En cuanto a la candidatura de Hamndin Sabahi, el único rival de Sissi, no tiene ninguna opción y sólo pretende, en realidad, ampararse en la campaña electoral para dar voz a esa otra voz minoritaria, silenciada o reprimida que trata de abrirse hueco entre los islamistas de la Hermandad y la junta militar. Como se recordará, Sabahi dio la sorpresa en las presidenciales de mayo de 2012 al obtener el 21% de los votos y quedar en tercer lugar tras Mohamed Mursi, el candidato de los HHMM, y Ahmed Shafiq, el del anciene regime. Hombre carismático y de formación nacionalista y marxista, su alianza con la derecha laica en el Frente Nacional de Salvación durante la presidencia de Mursi y su decidido apoyo al golpe de Estado el 3 de julio desacreditan, sin embargo, su posición a los ojos de las víctimas de la dictadura, pero también de la izquierda minoritaria y los movimientos sociales. En Egipto no hay quizás ninguna fuerza del arco político «revolucionario» (de las que participaron en la revolución del 25 de Enero) que no haya cometido errores.
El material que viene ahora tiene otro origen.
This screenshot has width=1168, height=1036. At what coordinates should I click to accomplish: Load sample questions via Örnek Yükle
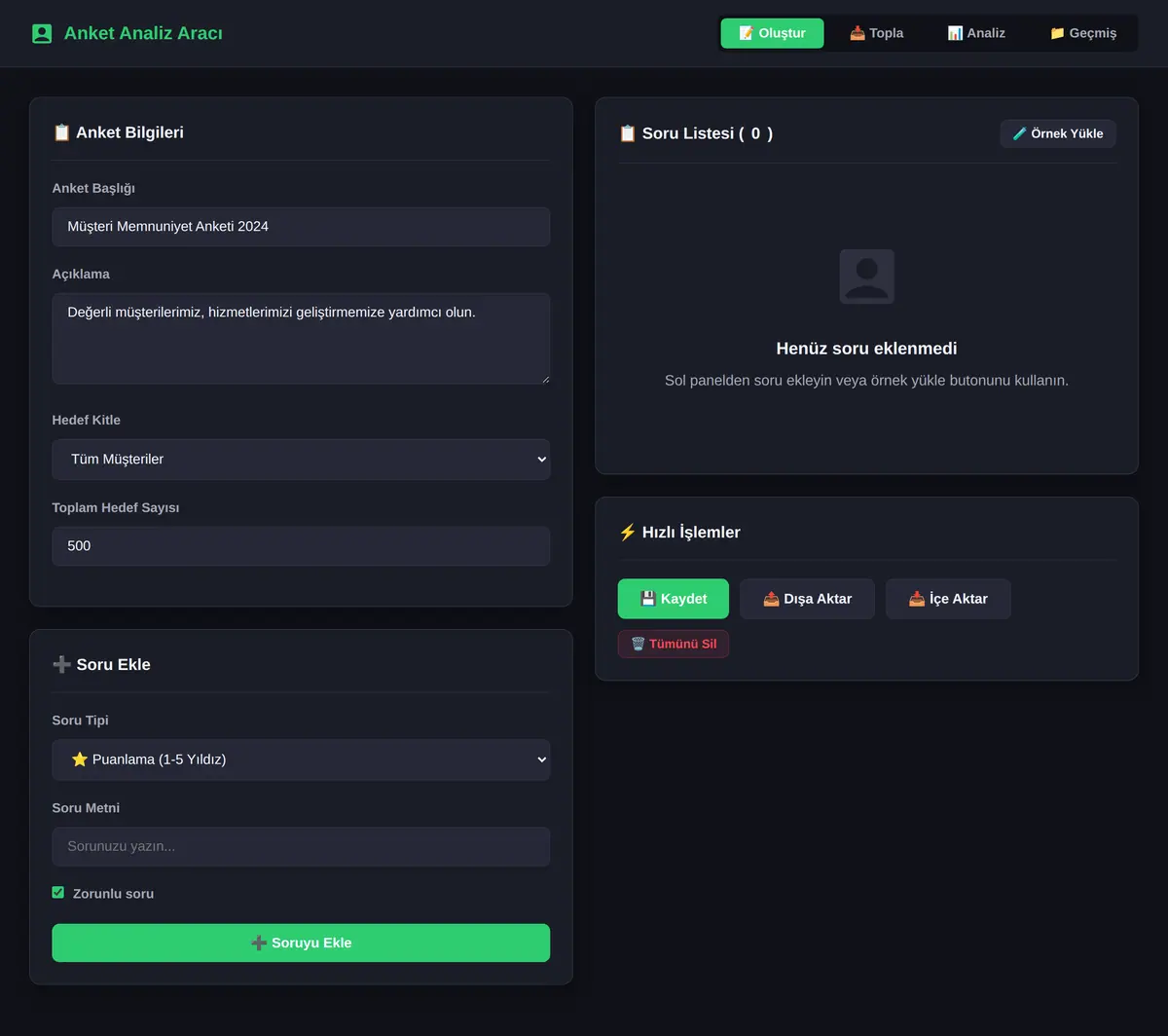pos(1058,133)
El de la izquierda tradicional -dentro de la cual se incluye el partido de Sabahi- ha sido el mismo que el de los Hermanos Musulmanes: el de creer que la democracia es negociable en el marco de la conquista del poder. Ese desprecio por la democracia es el que finalmente devolvió el poder al ejército, columna vertebral, dictatorial, de Egipto, que supo aprovechar en su favor el oportunismo de los islamistas y la islamofobia de la oposición. La diferencia, en términos de legitimidad «formal», es que los Hermanos Musulmanes ganaron unas elecciones democráticas y la izquierda tradicional «ganó» un golpe militar contra la democracia. Sabahi -digamos- no aceptó las reglas del juego cuando Mursi era el presidente electo del país y acepta ahora, en cambio, las reglas de juego impuestas por la junta militar golpista. Retrospectivamente se puede pensar quizás que unos y otros podían haber hecho mejor las cosas si se trataba de «romper» con el poder del ejército -el antiguo y nuevo régimen- y no sólo de gobernar sin poder.
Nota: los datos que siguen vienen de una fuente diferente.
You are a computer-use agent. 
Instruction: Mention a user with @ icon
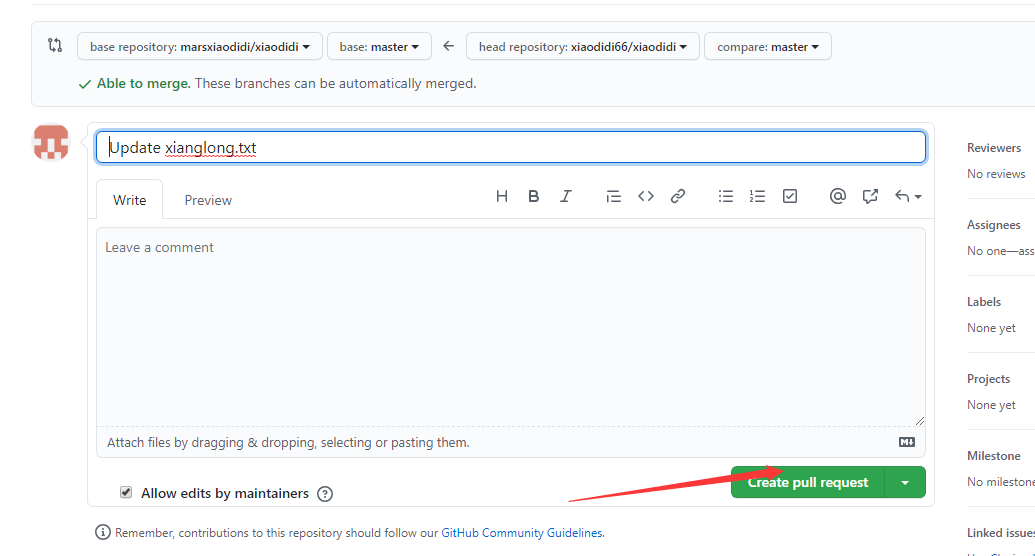coord(838,196)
¿No hay esperanza para Egipto? El retroceso brutal no puede hacer olvidar que las protestas contra la dictadura militar prosiguen y se están ‘desislamizando’. Y que el dinero saudí no bastará para sacar del atolladero económico a un país en ruinas que -como antes del derrocamiento de Moubarak- vuelve a movilizarse para paralizar, por ejemplo, la industria textil en la zona de Mahallah Kubra, mediante huelgas espontáneas que anticipan nuevas movilizaciones y nuevas organizaciones. Al Pinochet del Nilo, incensado y triunfante tras el 26 de mayo, no le temblará la mano, pero la lucha por la democracia y la justicia social cuentan hoy con una memoria bajo las cenizas que se reactivará, como todas las memorias, cuando el viento sople de nuevo. El tiempo perdido, y los muertos caídos, son en cualquier caso irrecuperables.

(*) Santiago Alba Rico. Filósofo y columnista. Su último libro publicado es ¿Podemos seguir siendo de izquierdas? (Panfleto en sí menor) (Pol-len Edicions, Barcelona, 2014).